» **Exercise goal**
Your answer should be the lines of the listing that contain the word "product".

- - -

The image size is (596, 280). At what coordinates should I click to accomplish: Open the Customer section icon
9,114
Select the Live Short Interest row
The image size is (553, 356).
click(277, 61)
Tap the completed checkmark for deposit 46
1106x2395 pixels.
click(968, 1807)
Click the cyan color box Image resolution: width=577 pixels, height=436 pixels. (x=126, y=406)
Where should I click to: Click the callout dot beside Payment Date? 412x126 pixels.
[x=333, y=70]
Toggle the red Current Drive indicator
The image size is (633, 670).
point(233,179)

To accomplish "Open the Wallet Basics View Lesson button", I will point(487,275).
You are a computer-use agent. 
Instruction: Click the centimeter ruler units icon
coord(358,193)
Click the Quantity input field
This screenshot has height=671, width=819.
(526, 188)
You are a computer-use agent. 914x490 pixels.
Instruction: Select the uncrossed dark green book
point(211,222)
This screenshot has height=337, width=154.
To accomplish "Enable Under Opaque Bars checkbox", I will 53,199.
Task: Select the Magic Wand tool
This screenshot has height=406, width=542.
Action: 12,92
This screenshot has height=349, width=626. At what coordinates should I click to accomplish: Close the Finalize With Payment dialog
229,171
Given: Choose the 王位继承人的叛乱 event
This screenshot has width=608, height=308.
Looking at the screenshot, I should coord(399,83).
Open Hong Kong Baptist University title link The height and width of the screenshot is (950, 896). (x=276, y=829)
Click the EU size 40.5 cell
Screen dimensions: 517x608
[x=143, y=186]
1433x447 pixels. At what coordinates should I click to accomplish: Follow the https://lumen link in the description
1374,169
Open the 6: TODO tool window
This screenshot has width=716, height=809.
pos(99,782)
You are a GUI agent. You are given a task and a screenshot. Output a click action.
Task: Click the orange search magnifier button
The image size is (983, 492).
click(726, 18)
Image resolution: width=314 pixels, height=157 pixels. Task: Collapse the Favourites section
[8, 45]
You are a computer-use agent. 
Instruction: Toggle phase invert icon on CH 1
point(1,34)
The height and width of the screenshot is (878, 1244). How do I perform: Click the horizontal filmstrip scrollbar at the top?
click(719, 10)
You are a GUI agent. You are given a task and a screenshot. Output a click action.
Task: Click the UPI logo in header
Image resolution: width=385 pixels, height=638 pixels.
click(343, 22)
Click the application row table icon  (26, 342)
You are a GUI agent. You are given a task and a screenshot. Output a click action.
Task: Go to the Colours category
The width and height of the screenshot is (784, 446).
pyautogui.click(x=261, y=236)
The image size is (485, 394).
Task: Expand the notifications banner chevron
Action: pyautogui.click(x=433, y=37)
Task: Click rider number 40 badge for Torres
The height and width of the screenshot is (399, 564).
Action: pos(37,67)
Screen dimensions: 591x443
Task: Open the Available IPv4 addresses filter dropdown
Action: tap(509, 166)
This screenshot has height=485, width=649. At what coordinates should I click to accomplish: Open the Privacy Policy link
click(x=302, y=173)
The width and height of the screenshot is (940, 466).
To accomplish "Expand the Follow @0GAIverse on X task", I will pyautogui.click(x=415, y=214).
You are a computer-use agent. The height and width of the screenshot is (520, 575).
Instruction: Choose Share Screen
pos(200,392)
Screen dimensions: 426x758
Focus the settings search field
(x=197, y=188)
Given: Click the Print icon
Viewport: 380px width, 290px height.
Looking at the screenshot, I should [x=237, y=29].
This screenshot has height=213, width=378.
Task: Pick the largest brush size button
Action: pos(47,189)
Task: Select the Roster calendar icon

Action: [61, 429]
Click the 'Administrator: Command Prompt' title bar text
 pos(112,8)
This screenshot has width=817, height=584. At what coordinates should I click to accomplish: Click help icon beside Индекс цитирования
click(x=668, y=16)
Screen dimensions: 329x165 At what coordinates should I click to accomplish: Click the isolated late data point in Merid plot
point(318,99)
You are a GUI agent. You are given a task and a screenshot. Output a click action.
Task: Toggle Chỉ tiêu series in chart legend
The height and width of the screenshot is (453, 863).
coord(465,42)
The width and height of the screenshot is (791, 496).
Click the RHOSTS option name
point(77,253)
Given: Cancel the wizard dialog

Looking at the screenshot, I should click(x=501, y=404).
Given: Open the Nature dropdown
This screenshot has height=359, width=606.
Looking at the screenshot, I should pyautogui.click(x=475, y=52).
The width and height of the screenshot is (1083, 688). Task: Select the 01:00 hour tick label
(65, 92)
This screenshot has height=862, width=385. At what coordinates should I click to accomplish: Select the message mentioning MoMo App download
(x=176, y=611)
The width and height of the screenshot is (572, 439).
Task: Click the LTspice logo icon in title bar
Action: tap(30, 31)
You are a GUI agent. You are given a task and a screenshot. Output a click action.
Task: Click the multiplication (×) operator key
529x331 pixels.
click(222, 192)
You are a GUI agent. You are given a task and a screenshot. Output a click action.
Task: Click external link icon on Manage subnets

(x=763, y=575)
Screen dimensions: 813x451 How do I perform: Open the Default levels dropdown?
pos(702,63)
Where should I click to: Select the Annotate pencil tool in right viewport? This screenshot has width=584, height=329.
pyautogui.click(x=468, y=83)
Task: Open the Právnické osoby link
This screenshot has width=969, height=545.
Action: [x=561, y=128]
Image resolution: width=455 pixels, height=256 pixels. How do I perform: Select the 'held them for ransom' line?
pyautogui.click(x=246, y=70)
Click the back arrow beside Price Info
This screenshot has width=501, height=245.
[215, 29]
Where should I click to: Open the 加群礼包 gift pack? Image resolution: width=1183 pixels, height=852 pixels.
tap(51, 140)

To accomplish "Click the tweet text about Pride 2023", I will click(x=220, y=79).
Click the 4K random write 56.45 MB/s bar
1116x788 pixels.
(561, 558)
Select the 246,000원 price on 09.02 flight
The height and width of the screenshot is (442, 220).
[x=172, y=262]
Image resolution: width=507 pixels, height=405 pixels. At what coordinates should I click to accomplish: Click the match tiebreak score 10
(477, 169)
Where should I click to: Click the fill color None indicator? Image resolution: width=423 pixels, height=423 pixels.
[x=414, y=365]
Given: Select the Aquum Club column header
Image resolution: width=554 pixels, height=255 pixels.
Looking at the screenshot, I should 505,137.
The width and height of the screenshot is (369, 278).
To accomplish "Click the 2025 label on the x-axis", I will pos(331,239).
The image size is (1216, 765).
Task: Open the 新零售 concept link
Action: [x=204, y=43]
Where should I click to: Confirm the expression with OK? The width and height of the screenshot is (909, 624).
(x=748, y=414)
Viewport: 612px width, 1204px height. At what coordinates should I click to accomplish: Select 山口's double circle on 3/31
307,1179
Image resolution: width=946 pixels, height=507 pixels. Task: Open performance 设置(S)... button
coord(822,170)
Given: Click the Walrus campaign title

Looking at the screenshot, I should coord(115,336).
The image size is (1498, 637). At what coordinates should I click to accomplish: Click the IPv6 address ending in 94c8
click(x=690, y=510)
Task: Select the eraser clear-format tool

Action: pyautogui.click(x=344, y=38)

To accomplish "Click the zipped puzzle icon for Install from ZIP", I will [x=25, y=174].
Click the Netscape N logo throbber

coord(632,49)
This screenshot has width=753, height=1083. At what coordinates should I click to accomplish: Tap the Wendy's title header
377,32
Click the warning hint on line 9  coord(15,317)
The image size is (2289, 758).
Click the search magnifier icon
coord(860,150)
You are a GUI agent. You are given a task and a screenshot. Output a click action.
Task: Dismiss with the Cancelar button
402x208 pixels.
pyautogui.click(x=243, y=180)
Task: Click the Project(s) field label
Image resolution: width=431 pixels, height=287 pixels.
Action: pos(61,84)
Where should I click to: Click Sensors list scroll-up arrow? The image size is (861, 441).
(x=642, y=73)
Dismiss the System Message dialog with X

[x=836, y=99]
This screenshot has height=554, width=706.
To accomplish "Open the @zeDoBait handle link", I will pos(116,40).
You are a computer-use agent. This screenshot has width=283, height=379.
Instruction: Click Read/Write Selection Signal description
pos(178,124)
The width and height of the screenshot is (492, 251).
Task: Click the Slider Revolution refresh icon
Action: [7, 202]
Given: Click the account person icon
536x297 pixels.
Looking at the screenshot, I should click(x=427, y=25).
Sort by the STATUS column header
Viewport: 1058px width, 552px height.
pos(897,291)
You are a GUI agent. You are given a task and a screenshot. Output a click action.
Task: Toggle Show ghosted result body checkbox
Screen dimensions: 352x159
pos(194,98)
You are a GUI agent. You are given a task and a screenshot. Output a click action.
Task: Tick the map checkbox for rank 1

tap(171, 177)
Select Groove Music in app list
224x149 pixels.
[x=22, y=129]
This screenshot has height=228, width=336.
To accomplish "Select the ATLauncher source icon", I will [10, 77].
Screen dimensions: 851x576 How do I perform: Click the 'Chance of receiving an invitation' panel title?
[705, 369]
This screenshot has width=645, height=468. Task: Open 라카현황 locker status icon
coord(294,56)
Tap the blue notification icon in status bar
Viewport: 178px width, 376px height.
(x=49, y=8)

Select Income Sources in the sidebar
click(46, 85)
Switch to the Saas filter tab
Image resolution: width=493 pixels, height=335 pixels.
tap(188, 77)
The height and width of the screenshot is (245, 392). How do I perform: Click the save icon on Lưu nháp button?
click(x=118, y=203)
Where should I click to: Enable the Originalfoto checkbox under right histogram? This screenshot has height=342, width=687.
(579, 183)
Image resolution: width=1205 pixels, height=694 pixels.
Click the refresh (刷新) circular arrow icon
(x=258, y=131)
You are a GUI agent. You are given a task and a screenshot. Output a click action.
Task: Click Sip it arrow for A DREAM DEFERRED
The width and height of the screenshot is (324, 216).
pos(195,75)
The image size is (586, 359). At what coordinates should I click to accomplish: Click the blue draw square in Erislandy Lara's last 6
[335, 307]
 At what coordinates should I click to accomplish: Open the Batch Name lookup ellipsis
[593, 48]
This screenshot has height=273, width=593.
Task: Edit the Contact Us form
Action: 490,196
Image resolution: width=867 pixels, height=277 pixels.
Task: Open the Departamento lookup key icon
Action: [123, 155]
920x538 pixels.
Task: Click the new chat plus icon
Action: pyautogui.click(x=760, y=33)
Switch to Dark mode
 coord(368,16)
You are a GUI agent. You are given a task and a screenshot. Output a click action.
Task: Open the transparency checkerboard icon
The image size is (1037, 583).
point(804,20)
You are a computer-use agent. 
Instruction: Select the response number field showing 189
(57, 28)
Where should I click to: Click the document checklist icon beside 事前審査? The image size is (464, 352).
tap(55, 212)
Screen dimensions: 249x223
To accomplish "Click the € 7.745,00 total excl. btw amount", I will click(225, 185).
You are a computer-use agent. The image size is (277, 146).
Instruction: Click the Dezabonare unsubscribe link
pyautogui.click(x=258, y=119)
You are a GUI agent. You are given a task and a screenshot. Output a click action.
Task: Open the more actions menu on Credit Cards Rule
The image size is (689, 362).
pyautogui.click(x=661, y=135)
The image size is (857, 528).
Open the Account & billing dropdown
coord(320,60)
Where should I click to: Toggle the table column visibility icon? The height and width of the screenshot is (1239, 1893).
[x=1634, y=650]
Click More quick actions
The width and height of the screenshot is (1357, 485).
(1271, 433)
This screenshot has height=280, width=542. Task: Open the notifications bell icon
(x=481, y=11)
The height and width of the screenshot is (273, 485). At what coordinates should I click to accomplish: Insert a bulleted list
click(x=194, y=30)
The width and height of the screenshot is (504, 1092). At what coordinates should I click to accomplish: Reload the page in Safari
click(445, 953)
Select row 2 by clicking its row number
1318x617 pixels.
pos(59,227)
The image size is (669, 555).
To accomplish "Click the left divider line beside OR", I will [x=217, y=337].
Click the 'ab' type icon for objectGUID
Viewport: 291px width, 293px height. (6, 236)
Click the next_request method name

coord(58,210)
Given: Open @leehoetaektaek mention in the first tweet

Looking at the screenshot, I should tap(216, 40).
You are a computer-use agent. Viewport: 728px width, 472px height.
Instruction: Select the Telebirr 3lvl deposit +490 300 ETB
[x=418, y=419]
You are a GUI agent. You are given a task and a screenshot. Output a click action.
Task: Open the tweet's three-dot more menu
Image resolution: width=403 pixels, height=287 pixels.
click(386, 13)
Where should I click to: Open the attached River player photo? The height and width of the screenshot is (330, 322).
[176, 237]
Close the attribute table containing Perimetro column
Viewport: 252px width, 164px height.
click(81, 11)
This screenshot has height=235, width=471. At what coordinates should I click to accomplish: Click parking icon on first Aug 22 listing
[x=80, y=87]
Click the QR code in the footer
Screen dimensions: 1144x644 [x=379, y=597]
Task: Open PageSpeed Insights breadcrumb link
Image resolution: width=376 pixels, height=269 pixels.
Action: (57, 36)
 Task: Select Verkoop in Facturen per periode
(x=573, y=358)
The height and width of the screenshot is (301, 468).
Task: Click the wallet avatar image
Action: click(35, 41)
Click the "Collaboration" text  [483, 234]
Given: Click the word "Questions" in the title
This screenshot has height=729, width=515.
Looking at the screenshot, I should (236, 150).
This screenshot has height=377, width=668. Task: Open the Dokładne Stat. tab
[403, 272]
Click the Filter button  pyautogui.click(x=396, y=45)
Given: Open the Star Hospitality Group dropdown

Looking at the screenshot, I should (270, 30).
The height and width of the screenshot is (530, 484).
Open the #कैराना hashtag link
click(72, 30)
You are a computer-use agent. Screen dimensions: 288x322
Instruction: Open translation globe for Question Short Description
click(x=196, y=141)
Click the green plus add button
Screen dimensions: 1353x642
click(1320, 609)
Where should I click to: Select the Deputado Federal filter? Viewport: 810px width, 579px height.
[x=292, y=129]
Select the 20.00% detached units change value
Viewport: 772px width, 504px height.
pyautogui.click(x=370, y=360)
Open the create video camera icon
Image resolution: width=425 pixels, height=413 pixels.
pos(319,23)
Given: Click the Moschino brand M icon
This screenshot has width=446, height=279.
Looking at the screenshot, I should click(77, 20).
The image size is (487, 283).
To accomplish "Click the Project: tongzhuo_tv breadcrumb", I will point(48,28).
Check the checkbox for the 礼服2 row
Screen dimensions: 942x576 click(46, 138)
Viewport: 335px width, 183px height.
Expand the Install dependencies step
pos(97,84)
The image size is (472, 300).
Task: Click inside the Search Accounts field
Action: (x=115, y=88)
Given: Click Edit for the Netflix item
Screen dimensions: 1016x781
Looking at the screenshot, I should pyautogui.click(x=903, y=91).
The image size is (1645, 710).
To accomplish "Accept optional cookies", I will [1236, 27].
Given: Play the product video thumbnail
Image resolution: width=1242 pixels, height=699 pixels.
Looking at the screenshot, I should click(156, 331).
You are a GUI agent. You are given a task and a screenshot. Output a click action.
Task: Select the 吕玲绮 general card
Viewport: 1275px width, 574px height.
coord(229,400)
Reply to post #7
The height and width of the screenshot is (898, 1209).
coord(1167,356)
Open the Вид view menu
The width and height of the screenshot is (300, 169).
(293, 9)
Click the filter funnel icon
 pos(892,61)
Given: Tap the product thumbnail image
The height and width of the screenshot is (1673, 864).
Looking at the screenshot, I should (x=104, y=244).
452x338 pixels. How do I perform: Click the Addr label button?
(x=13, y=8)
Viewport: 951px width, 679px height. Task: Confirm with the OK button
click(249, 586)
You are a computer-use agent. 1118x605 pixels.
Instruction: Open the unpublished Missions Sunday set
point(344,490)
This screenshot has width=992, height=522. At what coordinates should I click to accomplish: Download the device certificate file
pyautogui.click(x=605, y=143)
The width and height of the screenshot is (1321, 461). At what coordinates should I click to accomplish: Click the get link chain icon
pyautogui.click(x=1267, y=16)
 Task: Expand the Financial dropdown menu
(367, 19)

- - -

» **Written reply**
Given: Play the product video thumbnail
Given: Tap the product thumbnail image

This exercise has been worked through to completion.